Un editoriale de Il Corriere della Sera ha interrogato direttamente il Meeting di Rimini la domenica d’apertura. Sarebbe un errore – per gli animatori dell’evento e per tutti i suoi partecipanti – limitarsi a incassare “tout cort” un riconoscimento ennesimo, tutt’altro che implicito e tutt’altro che scontato nell’agosto 2013. Trentatré anni dopo la sua nascita – certifica Dario Di Vico – il Meeting è ormai parte integrante della vita civile del Paese: non c’è confronto con i convegni Dc o con le Feste dell’Unità che marcavano i fine-estate italiani “d’antan” .
Proprio la migliore “scuola di Rimini” insegna d’altronde che chiunque entri in contatto serio con il Meeting va preso altrettanto seriamente: questo è il “genius faber” dell’appuntamento. E il “column” del Corriere pone almeno tre questioni che vale quanto meno la pena di annotare all’inizio della settimana. Tre questioni legate da un filo rosso: l’attenzione di un osservatore come il Corriere sul futuro di Cl traguardato attraverso la multiformità delle sue “opere” (il Meeting è una fra queste); attraverso il suo rapporto con la vita politica del Paese; attraverso l’evoluzione della vita interna del movimento.
Il deposito di cultura della fede di Cl risponderebbe – d’acchito – che solo l’esperienza può fornire risposte autentiche e valide.
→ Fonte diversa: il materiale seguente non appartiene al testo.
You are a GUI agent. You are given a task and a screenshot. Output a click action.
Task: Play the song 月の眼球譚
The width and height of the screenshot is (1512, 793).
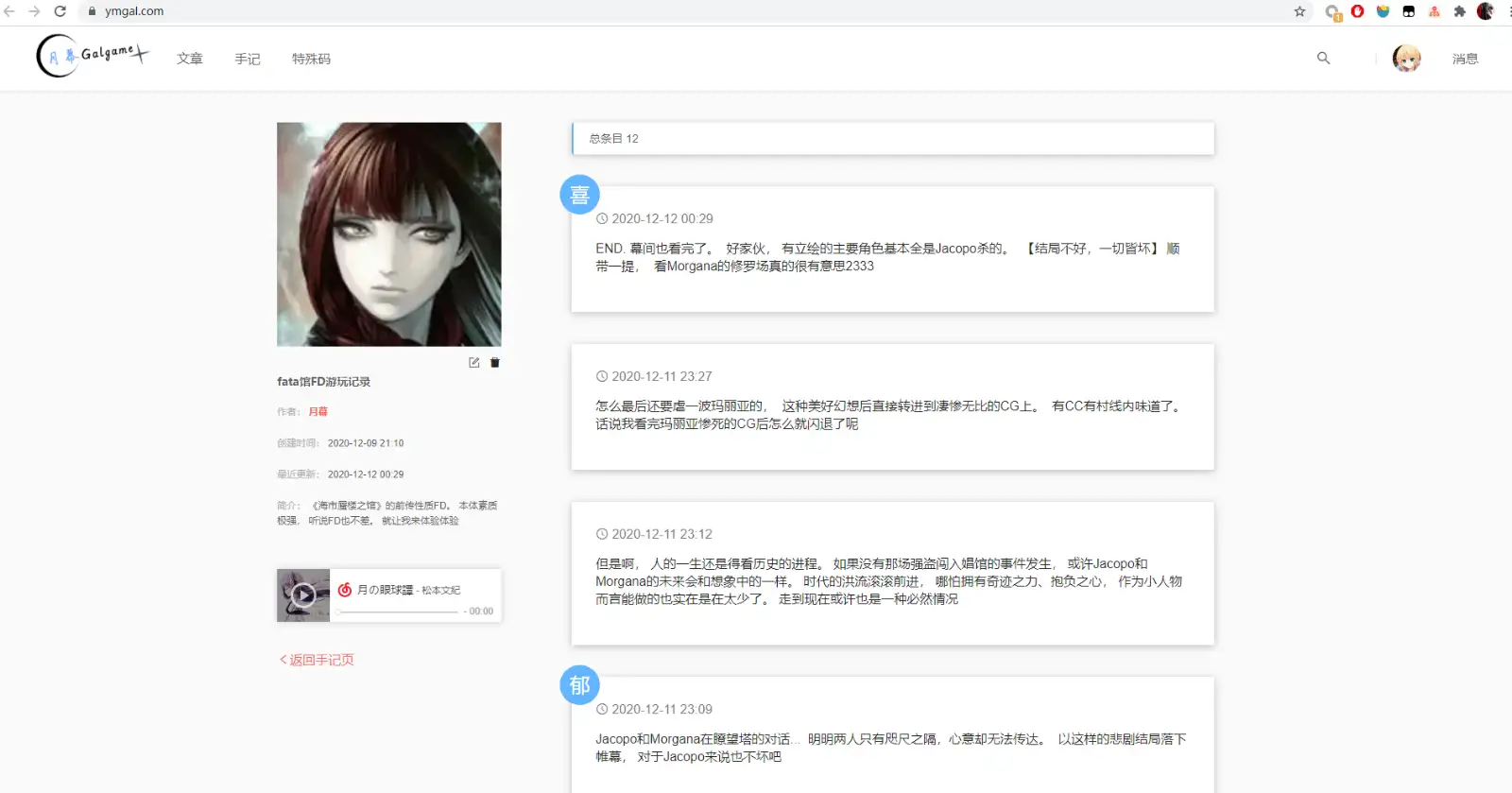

Il Meeting – anno dopo anno – risponde per se stesso, dei propri successi come dei propri limiti, dei propri tentativi e delle proprie speranze: esattamente come migliaia di altre “opere” che continuano a sorgere dalla libertà di chi vive in comunione con il movimento. Anche i ciellini impegnati in politica rispondono sempre del loro operato in prima persona: anzitutto affrontando democraticamente il vaglio elettorale, in Italia, in Europa o altrove. Sul movimento – nel movimento – vigila e veglia, infine, don Julian Carron, che non per caso l’articolo del Corriere cita per nome, come successore di don Giussani: è lui il padre – unico e certo – di una famiglia ecclesiale che si riconosce “senza se e senza ma” nel magistero della Chiesa e del Papa.
Quasi sicuramente le curiosità del giornalista non sarebbero però soddisfatte: e rimarrebbero legittime. Il Meeting è la convention annuale di una lobby? In cosa si differenzia, come pretende di differenziarsi dai Forum di Cernobbio o di Davos che sono invece due “case” di un giornale cosmopolita come il Corriere della Sera? Cl fa tarda e imbarazzata autocritica su Silvio Berlusconi oppure continua a esercitare una libertà politica consolidata, che in passato è stata capace di auto-sciogliere il Movimento Popolare? Sul ventennio berlusconiano (o sul governo di Roberto Formigoni alla Regione Lombardia) era tutto sbagliato dall’inizio? Oppure sbaglia oggi chi è solo ossessionato dal mettere fra parentesi la seconda Repubblica come un brutto Medioevo contemporaneo?
Due ministri di prima fascia del governo in carica fanno parte di Cl, ma sono stati eletti in Parlamento in due formazioni diverse: è sufficiente questo per affermare che nel movimento ecclesiale di Comunione e liberazione esistono ormai “due o più istanze”, che in futuro ci saranno “due o più Cl”, “due o più Meeting”?
Il Meeting difficilmente è mancato all’appuntamento di un dialogo efficace o convincente: giorno dopo giorno, incontro dopo incontro. Riparliamone da domenica prossima in poi.